ÖLMELERİ GÜNDEM DAHİ OLMUYOR…
Açıklamaların ardından İpsala sınır kapısının hemen yanında olan Paşaköy Mandakoru Mevkisi’ne doğru yola çıkıyoruz. Yollar çamur içinde, araçla gitmek olanaksız. Bata-çıka yürüyerek ilerliyoruz. Bize eşlik eden vatandaşlar 19 mültecinin ölümünün gündem olduğunu, ancak aslında her gün ölümlerin yaşandığını ve bunların gündem dahi olmadığını anlatıyor.
Sınırda bir açıklama daha yapılıyor: "AB ve Türkiye hükümeti arasındaki, göçmenleri siyasi destek ve ekonomik pazarlık konusu yapan anlaşmalar bu geri itmelere meşruiyet oluşturuyor.
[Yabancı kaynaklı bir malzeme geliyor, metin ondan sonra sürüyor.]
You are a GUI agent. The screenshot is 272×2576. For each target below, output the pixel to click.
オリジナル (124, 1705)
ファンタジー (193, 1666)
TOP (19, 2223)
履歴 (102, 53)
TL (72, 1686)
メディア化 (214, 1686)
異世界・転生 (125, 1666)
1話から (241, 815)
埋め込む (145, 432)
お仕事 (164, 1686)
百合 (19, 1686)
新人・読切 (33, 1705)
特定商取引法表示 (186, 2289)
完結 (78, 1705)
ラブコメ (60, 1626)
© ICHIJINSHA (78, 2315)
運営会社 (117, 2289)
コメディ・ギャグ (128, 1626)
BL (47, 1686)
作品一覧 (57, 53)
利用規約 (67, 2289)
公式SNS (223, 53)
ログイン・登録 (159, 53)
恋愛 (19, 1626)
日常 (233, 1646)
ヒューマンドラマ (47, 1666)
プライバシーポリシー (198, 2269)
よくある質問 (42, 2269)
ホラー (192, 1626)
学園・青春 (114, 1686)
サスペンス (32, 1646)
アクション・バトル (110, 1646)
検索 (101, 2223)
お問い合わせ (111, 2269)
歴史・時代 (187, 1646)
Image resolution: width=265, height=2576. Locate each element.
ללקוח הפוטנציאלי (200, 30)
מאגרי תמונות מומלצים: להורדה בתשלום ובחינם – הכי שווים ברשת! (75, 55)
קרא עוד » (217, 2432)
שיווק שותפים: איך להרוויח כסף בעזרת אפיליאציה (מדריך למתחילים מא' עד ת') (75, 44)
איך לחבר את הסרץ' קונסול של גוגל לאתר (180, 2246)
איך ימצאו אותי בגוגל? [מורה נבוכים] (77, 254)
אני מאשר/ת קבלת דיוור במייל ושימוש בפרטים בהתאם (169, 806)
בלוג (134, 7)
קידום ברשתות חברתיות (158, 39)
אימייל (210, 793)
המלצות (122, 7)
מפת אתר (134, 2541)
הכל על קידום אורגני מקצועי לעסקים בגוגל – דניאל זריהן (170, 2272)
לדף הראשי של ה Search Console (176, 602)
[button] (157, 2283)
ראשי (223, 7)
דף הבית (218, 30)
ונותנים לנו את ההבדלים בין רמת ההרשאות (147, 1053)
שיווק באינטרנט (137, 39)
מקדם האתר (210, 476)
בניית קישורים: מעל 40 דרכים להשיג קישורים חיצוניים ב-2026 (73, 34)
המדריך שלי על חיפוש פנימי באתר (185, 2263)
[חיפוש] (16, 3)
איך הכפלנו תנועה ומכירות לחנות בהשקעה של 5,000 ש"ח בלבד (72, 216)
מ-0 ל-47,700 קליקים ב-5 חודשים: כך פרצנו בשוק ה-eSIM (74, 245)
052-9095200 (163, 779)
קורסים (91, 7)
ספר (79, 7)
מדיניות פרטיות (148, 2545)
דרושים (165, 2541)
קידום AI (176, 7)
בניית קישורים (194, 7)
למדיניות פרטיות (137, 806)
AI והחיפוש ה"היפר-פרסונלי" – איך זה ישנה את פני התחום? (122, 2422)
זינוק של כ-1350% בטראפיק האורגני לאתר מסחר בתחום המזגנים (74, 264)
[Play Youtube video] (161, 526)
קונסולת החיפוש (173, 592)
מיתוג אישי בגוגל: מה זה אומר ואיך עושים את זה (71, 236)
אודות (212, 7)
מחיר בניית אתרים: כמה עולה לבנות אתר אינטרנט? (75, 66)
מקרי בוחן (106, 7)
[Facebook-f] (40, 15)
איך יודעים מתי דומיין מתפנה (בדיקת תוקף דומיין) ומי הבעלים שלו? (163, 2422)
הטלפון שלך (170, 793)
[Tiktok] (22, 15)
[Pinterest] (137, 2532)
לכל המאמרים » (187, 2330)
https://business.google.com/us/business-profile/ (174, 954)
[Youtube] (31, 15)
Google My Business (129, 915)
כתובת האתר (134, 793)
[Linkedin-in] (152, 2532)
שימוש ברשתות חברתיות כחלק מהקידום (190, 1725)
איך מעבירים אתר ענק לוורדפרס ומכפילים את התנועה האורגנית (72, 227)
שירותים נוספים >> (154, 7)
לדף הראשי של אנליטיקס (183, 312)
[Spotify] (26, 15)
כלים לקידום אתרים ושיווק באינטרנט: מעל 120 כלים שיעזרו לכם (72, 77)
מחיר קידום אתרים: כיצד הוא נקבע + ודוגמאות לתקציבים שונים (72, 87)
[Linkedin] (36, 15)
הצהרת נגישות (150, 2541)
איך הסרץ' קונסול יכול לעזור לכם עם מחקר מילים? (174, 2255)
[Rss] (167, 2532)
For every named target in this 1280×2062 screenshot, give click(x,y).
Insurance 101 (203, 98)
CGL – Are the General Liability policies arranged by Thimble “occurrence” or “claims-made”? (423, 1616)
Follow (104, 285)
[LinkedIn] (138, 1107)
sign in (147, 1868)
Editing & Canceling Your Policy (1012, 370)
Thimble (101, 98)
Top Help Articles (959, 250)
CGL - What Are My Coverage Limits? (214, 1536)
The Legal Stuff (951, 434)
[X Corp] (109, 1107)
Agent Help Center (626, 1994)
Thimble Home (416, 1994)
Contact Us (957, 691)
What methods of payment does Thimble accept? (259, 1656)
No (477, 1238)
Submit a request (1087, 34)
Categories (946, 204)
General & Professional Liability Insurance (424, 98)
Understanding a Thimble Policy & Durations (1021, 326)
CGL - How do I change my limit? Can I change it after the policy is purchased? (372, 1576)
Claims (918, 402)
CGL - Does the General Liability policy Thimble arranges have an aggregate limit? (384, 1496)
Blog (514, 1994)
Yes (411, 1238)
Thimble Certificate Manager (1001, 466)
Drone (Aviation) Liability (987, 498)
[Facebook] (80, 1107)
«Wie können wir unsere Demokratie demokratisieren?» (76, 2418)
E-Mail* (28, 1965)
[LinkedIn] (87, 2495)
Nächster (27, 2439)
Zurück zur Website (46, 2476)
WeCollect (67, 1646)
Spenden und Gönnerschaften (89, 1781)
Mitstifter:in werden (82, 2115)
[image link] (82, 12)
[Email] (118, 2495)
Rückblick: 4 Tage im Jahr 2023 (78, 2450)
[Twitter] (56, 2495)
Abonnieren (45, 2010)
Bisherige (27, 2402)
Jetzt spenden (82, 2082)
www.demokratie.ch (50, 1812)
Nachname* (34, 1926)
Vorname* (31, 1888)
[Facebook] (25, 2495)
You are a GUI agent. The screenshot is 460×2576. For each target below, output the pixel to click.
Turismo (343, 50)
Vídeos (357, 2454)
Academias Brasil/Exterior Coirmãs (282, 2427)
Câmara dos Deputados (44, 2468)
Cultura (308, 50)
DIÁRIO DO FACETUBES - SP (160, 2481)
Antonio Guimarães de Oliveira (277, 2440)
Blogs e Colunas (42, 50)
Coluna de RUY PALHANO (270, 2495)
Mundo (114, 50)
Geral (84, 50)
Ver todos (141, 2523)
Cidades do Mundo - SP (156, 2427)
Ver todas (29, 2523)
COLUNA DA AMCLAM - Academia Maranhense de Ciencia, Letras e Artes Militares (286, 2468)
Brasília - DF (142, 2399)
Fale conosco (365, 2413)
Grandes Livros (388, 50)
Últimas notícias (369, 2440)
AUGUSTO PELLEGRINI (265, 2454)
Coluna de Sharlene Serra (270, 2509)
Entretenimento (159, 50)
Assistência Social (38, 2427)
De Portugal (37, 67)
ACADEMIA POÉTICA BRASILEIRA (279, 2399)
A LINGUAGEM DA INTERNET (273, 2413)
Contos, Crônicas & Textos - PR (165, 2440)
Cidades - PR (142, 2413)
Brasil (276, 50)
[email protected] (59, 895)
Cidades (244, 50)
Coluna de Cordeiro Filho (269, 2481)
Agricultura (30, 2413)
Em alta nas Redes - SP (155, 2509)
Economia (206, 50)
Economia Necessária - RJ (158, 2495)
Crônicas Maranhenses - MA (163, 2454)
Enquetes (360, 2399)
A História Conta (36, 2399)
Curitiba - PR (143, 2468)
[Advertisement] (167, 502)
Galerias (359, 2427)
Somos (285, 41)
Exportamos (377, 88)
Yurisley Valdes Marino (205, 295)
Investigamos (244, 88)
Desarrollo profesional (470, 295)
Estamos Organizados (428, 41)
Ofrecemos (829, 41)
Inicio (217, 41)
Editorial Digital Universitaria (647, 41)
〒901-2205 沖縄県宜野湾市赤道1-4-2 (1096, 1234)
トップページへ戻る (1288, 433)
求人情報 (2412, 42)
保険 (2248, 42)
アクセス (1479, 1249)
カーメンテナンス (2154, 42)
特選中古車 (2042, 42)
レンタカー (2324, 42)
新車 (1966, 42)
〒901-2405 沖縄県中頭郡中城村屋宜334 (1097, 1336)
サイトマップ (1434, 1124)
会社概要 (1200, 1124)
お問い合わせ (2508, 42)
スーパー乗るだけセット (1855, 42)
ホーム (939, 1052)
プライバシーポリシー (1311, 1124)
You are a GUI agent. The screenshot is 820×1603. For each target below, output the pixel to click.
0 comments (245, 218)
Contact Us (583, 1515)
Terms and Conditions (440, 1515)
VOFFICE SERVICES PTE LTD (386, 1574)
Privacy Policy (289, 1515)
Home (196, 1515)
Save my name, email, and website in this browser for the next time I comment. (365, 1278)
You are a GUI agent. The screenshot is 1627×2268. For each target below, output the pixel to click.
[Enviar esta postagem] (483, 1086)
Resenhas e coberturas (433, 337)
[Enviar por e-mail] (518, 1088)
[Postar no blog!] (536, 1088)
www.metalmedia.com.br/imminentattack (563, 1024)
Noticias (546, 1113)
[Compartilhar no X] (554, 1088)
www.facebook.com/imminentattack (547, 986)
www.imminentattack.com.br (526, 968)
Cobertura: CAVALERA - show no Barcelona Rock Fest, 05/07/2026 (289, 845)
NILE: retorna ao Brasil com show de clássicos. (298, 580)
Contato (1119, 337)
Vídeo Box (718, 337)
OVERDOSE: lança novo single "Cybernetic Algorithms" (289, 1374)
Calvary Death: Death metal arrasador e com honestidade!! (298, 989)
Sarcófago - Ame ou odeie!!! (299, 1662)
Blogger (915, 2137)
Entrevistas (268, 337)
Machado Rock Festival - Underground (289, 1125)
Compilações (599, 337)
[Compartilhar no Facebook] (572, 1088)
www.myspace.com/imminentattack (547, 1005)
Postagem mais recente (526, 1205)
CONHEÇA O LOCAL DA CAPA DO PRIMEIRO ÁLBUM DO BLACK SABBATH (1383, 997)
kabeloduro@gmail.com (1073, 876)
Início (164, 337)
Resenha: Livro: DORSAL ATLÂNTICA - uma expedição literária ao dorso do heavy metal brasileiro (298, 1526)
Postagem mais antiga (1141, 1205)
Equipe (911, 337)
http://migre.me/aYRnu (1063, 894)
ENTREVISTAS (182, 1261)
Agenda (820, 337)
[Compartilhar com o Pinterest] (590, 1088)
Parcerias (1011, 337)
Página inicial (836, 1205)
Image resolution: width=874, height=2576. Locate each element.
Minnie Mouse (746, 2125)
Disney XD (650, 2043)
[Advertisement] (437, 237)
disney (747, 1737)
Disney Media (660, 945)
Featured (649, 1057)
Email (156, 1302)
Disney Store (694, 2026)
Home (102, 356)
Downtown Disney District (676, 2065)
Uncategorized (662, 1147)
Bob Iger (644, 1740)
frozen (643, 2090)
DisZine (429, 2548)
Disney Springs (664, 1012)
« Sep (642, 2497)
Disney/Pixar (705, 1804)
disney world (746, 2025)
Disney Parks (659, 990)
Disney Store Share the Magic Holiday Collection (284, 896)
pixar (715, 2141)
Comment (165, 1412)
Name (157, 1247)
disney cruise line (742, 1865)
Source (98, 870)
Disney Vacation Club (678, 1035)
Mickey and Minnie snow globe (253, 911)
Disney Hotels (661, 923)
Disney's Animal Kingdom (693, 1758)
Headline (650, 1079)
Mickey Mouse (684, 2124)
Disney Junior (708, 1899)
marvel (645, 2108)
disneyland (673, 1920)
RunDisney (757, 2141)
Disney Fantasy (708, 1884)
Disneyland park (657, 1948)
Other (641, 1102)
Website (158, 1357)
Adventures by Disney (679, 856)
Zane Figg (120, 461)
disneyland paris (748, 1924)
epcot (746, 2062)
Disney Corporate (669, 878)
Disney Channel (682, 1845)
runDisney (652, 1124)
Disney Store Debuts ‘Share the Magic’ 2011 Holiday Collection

Aynı zamanda ülkemizi siyasi pazarlıklarla bir göçmen idare merkezi haline getiren bu anlaşmalar iptal edilmelidir. Türkiye’deki göç alanındaki sivil toplum kuruluşlarının, göç alanında çalışan ulusal, uluslararası pek çok aktörün duyarlılığı artırılması gerekiyor. Söz konusu olan insanların hayatları, en temel insan hakkı olan yaşam hakkı. Yaşam hakkı ve hareket hakkı esastır."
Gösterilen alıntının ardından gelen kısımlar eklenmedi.